Content starts

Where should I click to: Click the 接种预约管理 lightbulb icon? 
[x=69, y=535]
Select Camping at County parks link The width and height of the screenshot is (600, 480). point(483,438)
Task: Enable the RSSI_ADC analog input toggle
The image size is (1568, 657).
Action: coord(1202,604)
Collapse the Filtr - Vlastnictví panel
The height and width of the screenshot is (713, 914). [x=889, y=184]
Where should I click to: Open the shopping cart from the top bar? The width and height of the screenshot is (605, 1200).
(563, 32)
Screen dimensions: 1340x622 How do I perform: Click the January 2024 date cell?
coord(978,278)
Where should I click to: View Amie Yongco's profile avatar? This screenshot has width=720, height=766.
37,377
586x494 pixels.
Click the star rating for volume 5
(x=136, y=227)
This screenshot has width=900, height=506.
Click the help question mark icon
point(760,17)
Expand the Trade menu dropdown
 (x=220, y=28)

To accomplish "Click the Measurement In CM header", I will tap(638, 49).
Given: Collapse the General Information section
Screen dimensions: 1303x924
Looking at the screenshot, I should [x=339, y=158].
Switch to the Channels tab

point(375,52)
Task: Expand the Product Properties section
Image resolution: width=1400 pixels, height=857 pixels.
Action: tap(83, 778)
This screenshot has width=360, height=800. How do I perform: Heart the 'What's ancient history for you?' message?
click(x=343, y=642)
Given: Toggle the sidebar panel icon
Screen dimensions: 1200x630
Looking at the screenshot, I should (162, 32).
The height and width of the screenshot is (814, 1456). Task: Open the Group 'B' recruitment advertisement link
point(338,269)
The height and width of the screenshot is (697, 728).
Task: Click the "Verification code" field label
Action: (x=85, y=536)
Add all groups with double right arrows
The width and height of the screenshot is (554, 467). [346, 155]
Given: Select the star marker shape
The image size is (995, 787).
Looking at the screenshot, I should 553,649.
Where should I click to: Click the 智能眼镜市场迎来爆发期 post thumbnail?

Content ends

**Goal of the exercise**
Each line of the data is to be written out again exactly.

**Task answer**
Where should I click to: Click the 接种预约管理 lightbulb icon? 
[x=69, y=535]
Select Camping at County parks link The width and height of the screenshot is (600, 480). point(483,438)
Task: Enable the RSSI_ADC analog input toggle
The image size is (1568, 657).
Action: coord(1202,604)
Collapse the Filtr - Vlastnictví panel
The height and width of the screenshot is (713, 914). [x=889, y=184]
Where should I click to: Open the shopping cart from the top bar? The width and height of the screenshot is (605, 1200).
(563, 32)
Screen dimensions: 1340x622 How do I perform: Click the January 2024 date cell?
coord(978,278)
Where should I click to: View Amie Yongco's profile avatar? This screenshot has width=720, height=766.
37,377
586x494 pixels.
Click the star rating for volume 5
(x=136, y=227)
This screenshot has width=900, height=506.
Click the help question mark icon
point(760,17)
Expand the Trade menu dropdown
 (x=220, y=28)

To accomplish "Click the Measurement In CM header", I will tap(638, 49).
Given: Collapse the General Information section
Screen dimensions: 1303x924
Looking at the screenshot, I should [x=339, y=158].
Switch to the Channels tab

point(375,52)
Task: Expand the Product Properties section
Image resolution: width=1400 pixels, height=857 pixels.
Action: tap(83, 778)
This screenshot has width=360, height=800. How do I perform: Heart the 'What's ancient history for you?' message?
click(x=343, y=642)
Given: Toggle the sidebar panel icon
Screen dimensions: 1200x630
Looking at the screenshot, I should (162, 32).
The height and width of the screenshot is (814, 1456). Task: Open the Group 'B' recruitment advertisement link
point(338,269)
The height and width of the screenshot is (697, 728).
Task: Click the "Verification code" field label
Action: (x=85, y=536)
Add all groups with double right arrows
The width and height of the screenshot is (554, 467). [346, 155]
Given: Select the star marker shape
The image size is (995, 787).
Looking at the screenshot, I should 553,649.
Where should I click to: Click the 智能眼镜市场迎来爆发期 post thumbnail?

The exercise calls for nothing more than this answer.